Como ficam a operação e a partilha da Oi
A juíza da 7ª Vara determinou a “liquidação ordenada” dos ativos da Oi, com o objetivo de maximizar o valor para pagamento do saldo remanescente entre os credores. Também foi dado sinal verde para os credores convocarem uma assembleia na qual vão eleger um comitê para tratar da liquidação da empresa. Neste momento, ficaram suspensas todas as ações e execuções contra a falida.
Ao longo da última década, a Oi vendeu seus negócios de banda larga, internet móvel e TV por assinatura, deixando de atuar diretamente com os consumidores. O último grande ativo é a sua participação de 27,5% da V.tal, empresa de infraestrutura e serviços de telecomunicações, cujo controle é exercido por fundos sob administração do BTG Pactual. A estimativa é que a participação da Oi valha em torno de R$ 13 bilhões, conforme o laudo da consultoria E&Y.
Além disso, a Oi tem cerca de 7,8 mil imóveis espalhados pelo País disponíveis para venda. Boa parte deles abrigava centrais telefônicas que ficaram obsoletas. A operadora também está trabalhando na remoção da rede de cobre, a ser vendida como sucata. “É possível se proceder à sua liquidação ordenada, na busca da maximização de ativos em prol de todos aqueles atingidos pelo resultado deste processo”, afirmou a juíza, nos autos.
Em paralelo ao decreto de falência, a juíza determinou que a companhia continuará prestando os serviços remanescentes até que eles sejam transferidos para outras empresas. Esses serviços incluem a manutenção de 6 mil orelhões e telefonia fixa em 7,4 mil localidades ao redor do País que não podem contar com outras operadoras.
Já a operação mais importante que sobrou é a Oi Soluções, braço de serviços de tecnologia e conectividade exclusivamente para empresas — entram aí internet e voz por fibra óptica, armazenamento de dados na nuvem, hospedagem de e-mails, cibersegurança, internet das coisas, entre outros serviços. Essa divisão tem faturamento anual perto de R$ 2 bilhões.
Isso vem de 4,6 mil contratos com o poder público, passando por ministérios, universidades, estatais, Judiciário e até as Forças Armadas. Há outros 10 mil contratos com a iniciativa privada, como varejistas, companhias aéreas e instituições financeiras. Entre os contratantes da Oi Soluções estão a Caixa Econômica Federal e uma rede de 13 mil lotéricas.

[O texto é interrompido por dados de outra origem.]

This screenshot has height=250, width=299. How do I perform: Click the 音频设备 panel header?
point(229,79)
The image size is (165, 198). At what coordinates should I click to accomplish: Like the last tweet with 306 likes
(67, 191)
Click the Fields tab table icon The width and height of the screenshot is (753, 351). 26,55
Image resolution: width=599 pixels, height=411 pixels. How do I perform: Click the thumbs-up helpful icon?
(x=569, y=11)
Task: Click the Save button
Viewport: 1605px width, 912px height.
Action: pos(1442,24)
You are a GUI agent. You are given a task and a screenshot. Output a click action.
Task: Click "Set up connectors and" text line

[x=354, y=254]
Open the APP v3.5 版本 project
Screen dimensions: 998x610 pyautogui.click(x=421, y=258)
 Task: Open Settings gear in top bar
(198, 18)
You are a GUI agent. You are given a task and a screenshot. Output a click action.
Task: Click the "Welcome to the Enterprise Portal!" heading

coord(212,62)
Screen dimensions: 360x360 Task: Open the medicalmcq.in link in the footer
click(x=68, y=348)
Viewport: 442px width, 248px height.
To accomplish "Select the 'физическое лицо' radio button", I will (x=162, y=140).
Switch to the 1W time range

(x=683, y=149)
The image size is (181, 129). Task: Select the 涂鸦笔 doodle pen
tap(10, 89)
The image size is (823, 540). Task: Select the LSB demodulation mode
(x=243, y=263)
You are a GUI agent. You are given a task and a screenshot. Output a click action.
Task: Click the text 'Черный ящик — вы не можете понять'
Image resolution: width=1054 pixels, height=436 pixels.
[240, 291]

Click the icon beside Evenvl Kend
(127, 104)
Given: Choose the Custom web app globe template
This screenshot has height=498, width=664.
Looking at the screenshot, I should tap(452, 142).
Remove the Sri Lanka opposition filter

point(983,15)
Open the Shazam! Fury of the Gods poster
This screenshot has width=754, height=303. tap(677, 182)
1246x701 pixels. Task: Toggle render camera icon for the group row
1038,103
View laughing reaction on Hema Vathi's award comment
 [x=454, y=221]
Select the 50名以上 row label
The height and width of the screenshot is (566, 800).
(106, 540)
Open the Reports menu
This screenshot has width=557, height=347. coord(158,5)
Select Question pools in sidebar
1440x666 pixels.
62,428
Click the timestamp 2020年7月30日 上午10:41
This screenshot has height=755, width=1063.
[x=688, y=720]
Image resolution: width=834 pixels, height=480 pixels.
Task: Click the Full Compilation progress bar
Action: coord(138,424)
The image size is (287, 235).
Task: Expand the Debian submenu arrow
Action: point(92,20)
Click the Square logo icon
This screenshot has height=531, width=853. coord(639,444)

O gestor judicial recomendou a constituição de uma Unidade Produtiva Isolada (UPI) reunindo todos os contratos da Oi e a sua alienação, de modo que o adquirente ficaria responsável pela continuidade dos serviços. Essa saída tem a concordância da Agência Nacional de Telecomunicações (Anatel).
Claro, TIM, Octea, Datora, TIP, ATV e Jive apresentaram cartas de intenção de arrematar os contratos remanescentes da Oi. Por sua vez, BR Partners, G5, Citi e E&Y já enviaram propostas comerciais para atuar como assessores financeiros deste processo, conforme documentos aos quais o Estadão/Broadcast teve acesso.
Por fim, a Oi tem duas subsidiárias chamadas Serede e a Tahto, que prestam serviços de manutenção e instalação de redes. As duas tiveram o processo de recuperação autorizado pela juíza da 7ª Vara apesar da falência da controladora. Na visão da magistrada, as subsidiárias têm atividades separadas da Oi e demonstraram ter condições de soerguimento.